Under Pope Innocent III the example of Gregory VII (Hildebrand) was followed, with the result of still further strengthening and extending the pontifical sway. When Innocent became pope (1198), the holy see was engaged in a desperate contest for supremacy with the Hohenstaufen rulers of the Holy Roman Empire. Henry VI, son of Frederick Barbarossa, had but recently died, leaving his wife Constance, heiress of the kingdom of Naples or the “Two Sicilies,” and a son, Frederick—afterward Frederick II—born in 1194, to be dealt with by the Pope.
While the imperial power under the Hohenstaufens was making head against the papal authority, Italy was overrun in parts by German subjects of the emperors, and in two expeditions (1194 and 1197) Henry VI recovered the Two Sicilies from the usurper Tancred of Lecce. In his dealings with the Sicilies Innocent therefore had to reckon with the German influence which played an important part in the new settlement of the kingdom. His triumphs in this field, as well as in his conflicts with Philip Augustus of France, Otto IV of Germany, and King John of England, and in the war which he made upon heretics, are set forth in the following article in their historical order, and the cumulative growth of his supremacy forms a subject of increasing interest to the end.

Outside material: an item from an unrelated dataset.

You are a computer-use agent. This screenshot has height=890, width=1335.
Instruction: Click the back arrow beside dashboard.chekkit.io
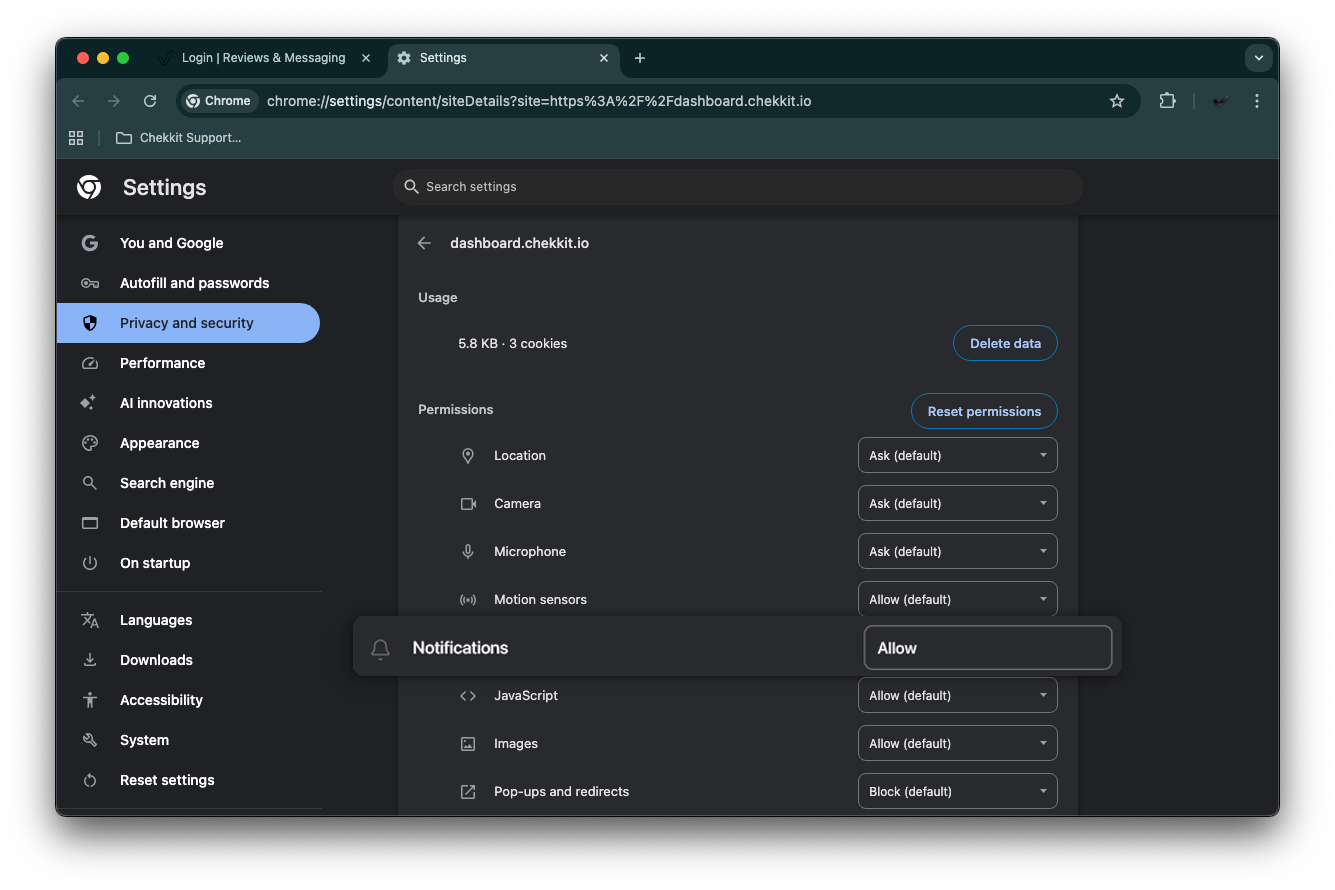point(425,243)
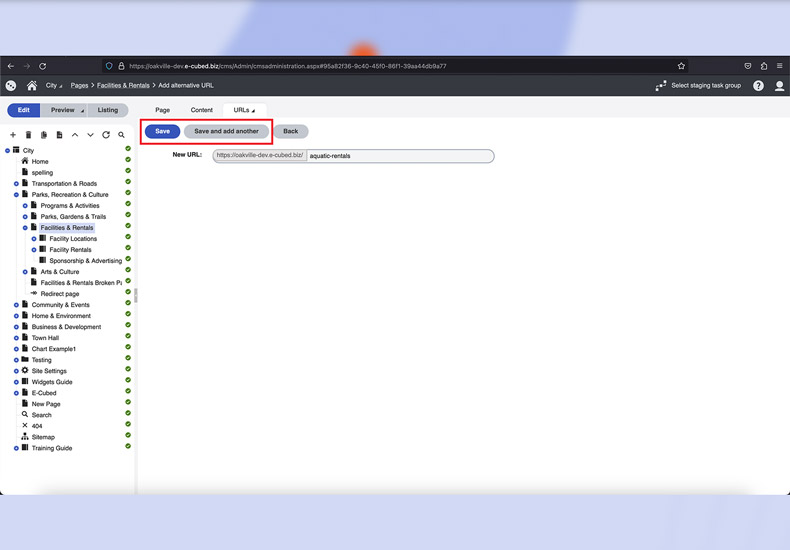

After the great emperors came the great Pope. Within four months of the death of Henry VI, Celestine III had been succeeded by Innocent III, under whom the visions of Gregory VII and Alexander III at last became accomplished facts, the papal authority attained its highest point of influence, and the empire, raised to such heights by Frederick Barbarossa and Henry VI, was reduced to a condition of dependence upon it.